Immaculate Conception , Eckley -- Pastor, Rev Thomas Brehony. He attends from there several out missions.

Catholic Church , Parsons -- Church building and parsonage built by Rev Patrick Roche; the church in 1884, parsonage in 1886. Present pastor is Rev Thomas Keirnan.

St Ann's Church , Drifton -- Pastor, Rev Michael J Fallihee; assistant McNally.

St Casimir's Church , Freeland -- Their first stationed pastor was Rev Jodyzus; second, Rev Joseph Maszotos.

Greek Church , Freeland -- Pastor, Rev Cyril Gulovics.

St Francis' Church , Nanticoke, 6 was cut off from Wilkes-Barre. First pastor, Rev Charles Mattingly, who died in Philadelphia and was succeeded by Rev John McDermott, and he was succeeded by Rev Felix McGuckin. The brick church was built by Rev O'Haran; residence by Rev Mattingly, and the new convent by Rev McGuffin. (sic)
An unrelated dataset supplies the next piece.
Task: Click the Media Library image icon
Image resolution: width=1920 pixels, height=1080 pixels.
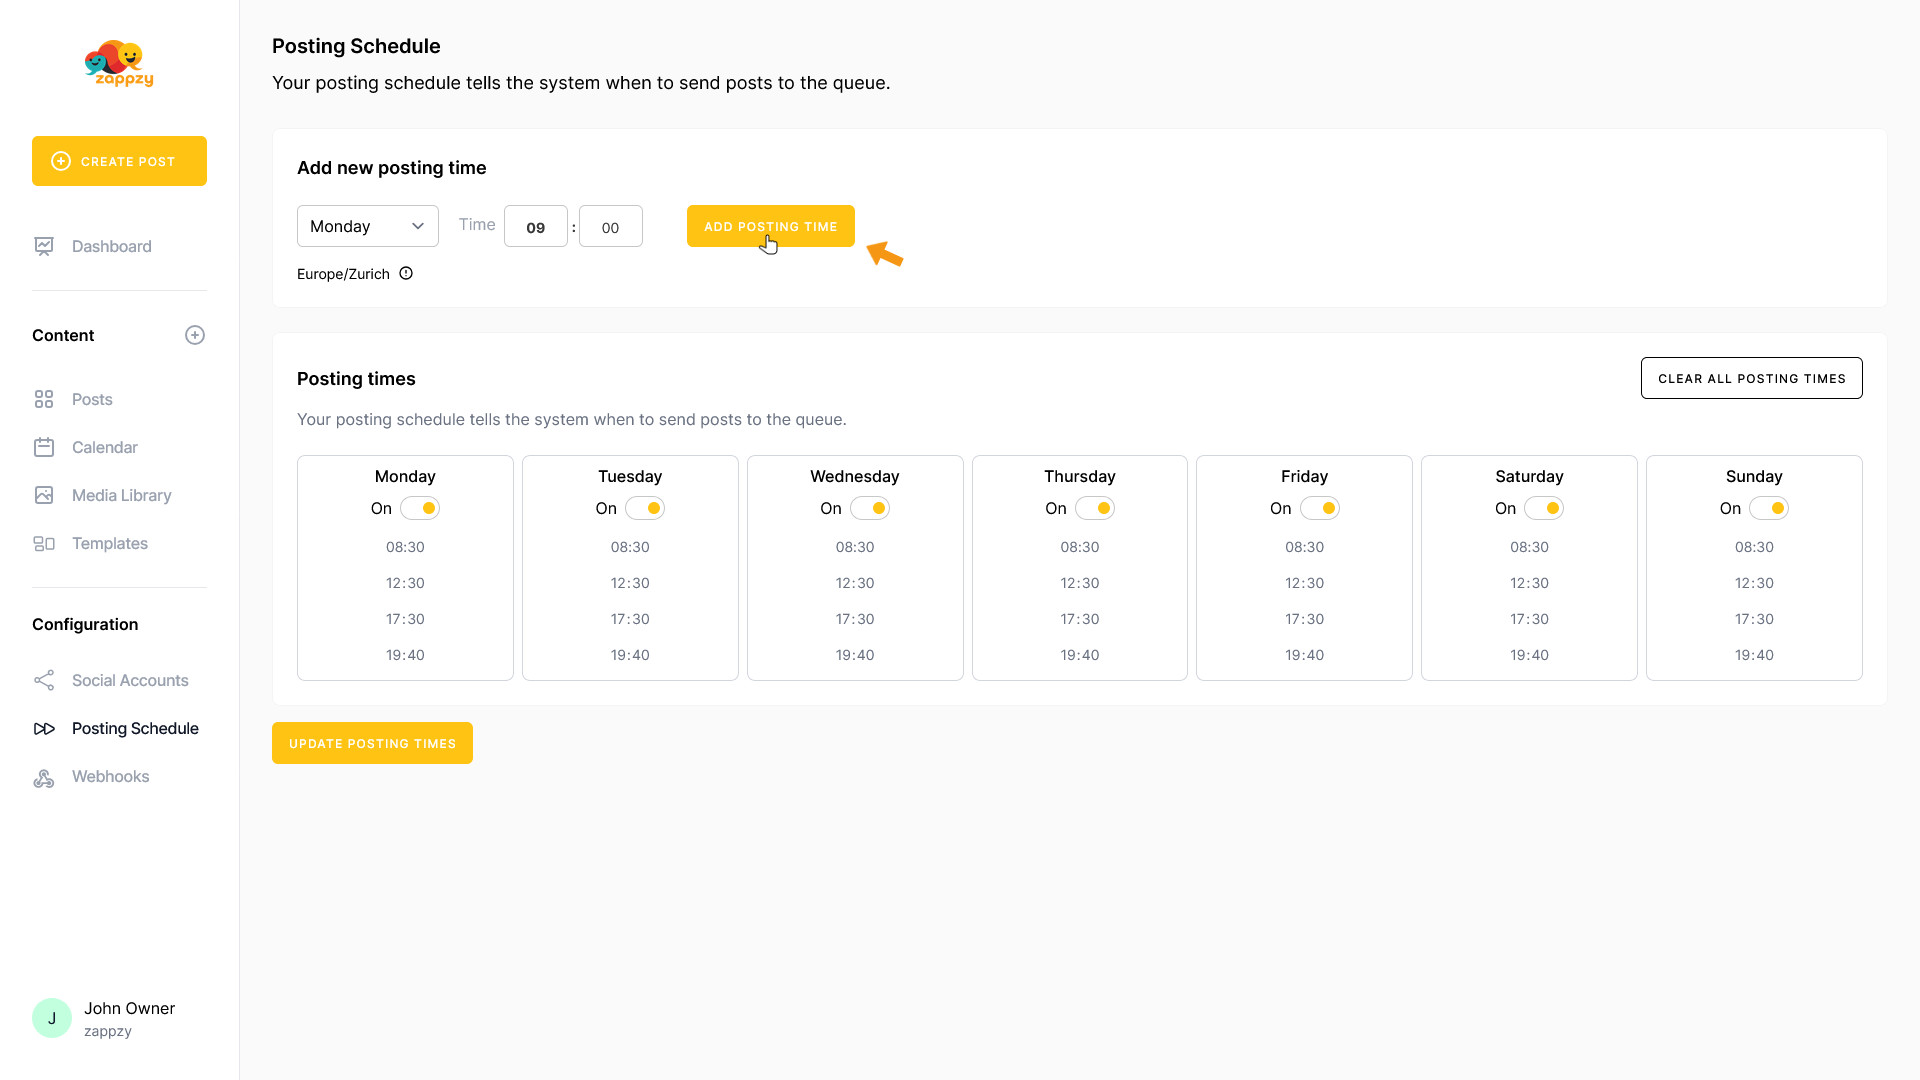Action: (44, 495)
St Mary's Church , Avoca 5 -- Pastor, Rev Michael F Crane; assistant pastor, Joseph McCabe; church membership, 1,800; organist, Mary Whalen.



  1. Bradsby, H C, History of Luzerne County, Pennsylvania, with biographical selections , Chicago: S B Nelson, 1893, pp447-50. Extractions of the Biographical Selections can be found on the Luzerne genweb site, sites.rootsweb.com/~paluzern/bios
  2. Soon to become the coadjutor and then the second bishop of the diocese.
  3. Gallagher, Rev John P; A Century of History: The Diocese of Scranton 1868-1968 , Scranton: The Diocese of Scranton, 1968, pp30-31. Msgr Gallagher states that the Standing Stone in question was located in Huntingdon, not Bradford, county.
  4. Ibid , pp29-30. Neill's Catholicism is doubted by Msgr Gallagher, as during that time frame a practicing Catholic would not not have been a Mason, high or otherwise. Both italics and [sic] are Bradsby's.
  5. As a Luzerne historian Bradsby would have been aware that Pleasant Valley and Avoca were one and the same, so presumably the duplication was an oversight.
  6. Again, St Francis listed twice, most likely as an oversight.